A UAV Autonomous Landing System Integrating Locating, Tracking, and Landing in the Wild Environment

High-reliability landing systems for unmanned aerial vehicles (UAVs) have gained extensive attention for their applicability in complex wild environments. Accurate locating, flexible tracking, and reliable recovery are the main challenges in drone landing. In this paper, a novel UAV autonomous landing system and its control framework are proposed and implemented. It’s comprised of an environmental perception system, an unmanned ground vehicle (UGV), and a Stewart platform to locate, track, and recover the drone autonomously. Firstly, a recognition algorithm based on multi-sensor fusion is developed to locate the target in real time with the help of a one-dimensional turntable.
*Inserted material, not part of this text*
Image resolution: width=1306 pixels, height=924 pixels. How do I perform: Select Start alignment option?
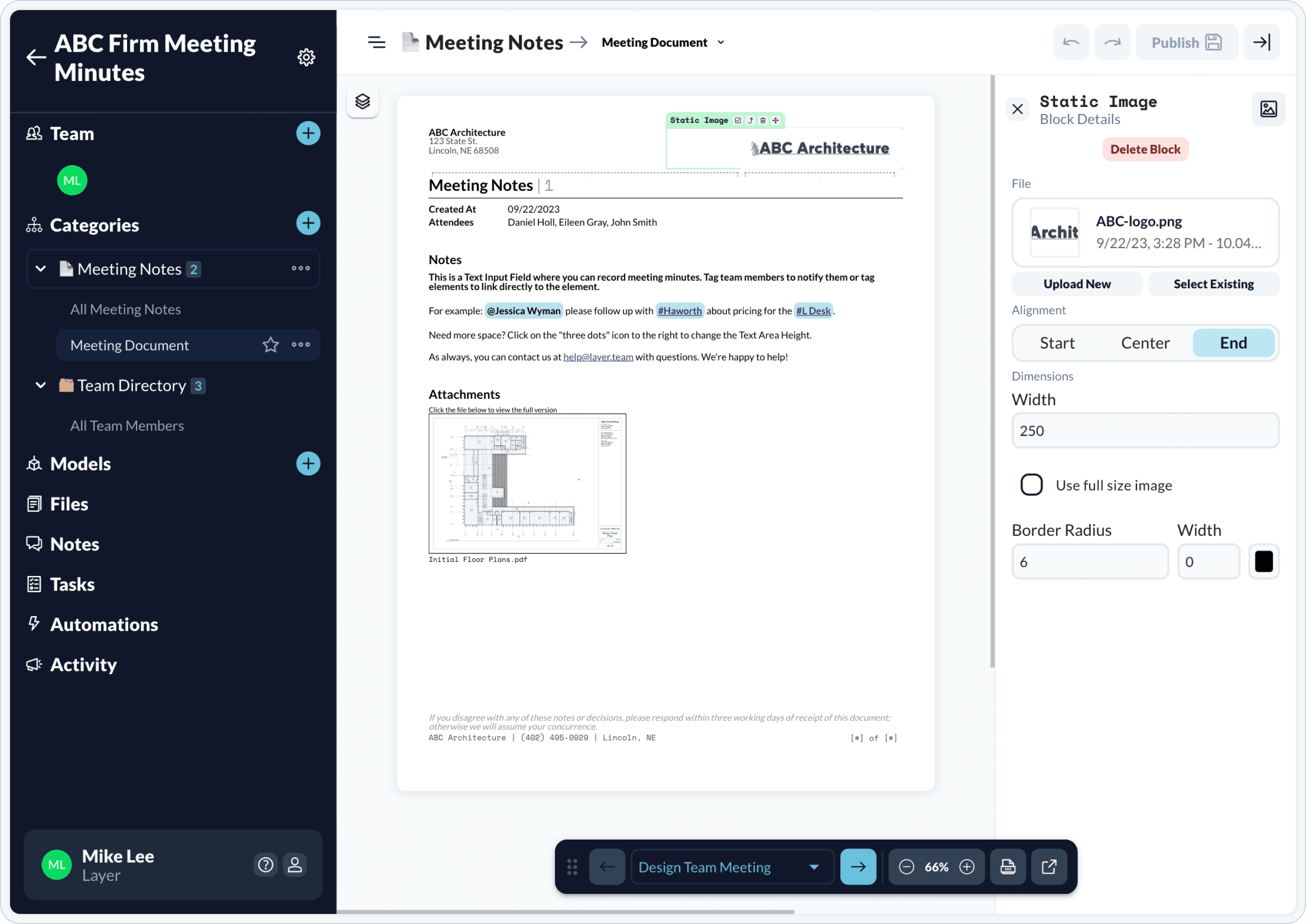coord(1056,342)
Secondly, a dual-stage tracking strategy composed of a UGV and a landing platform is proposed for dynamically tracking the landing drone. In a wide range, the UGV is in charge of fast-tracking through the artificial potential field (APF) path planning and the model predictive control (MPC) tracking algorithms. While the trapezoidal speed planning is employed in platform controller to compensate for the tracking error of the UGV, realizing the precise tracking to the drone in a small range. Furthermore, a recovery algorithm including an attitude compensation controller and an impedance controller is designed for the Stewart platform, ensuring horizontal and compliant landing of the drone. Finally, extensive simulations and experiments are dedicated to verifying the feasibility and reliability of the developed system and framework, indicating that it is a superior case of UAV autonomous landing in wild environments such as grasslands, slopes, and snow.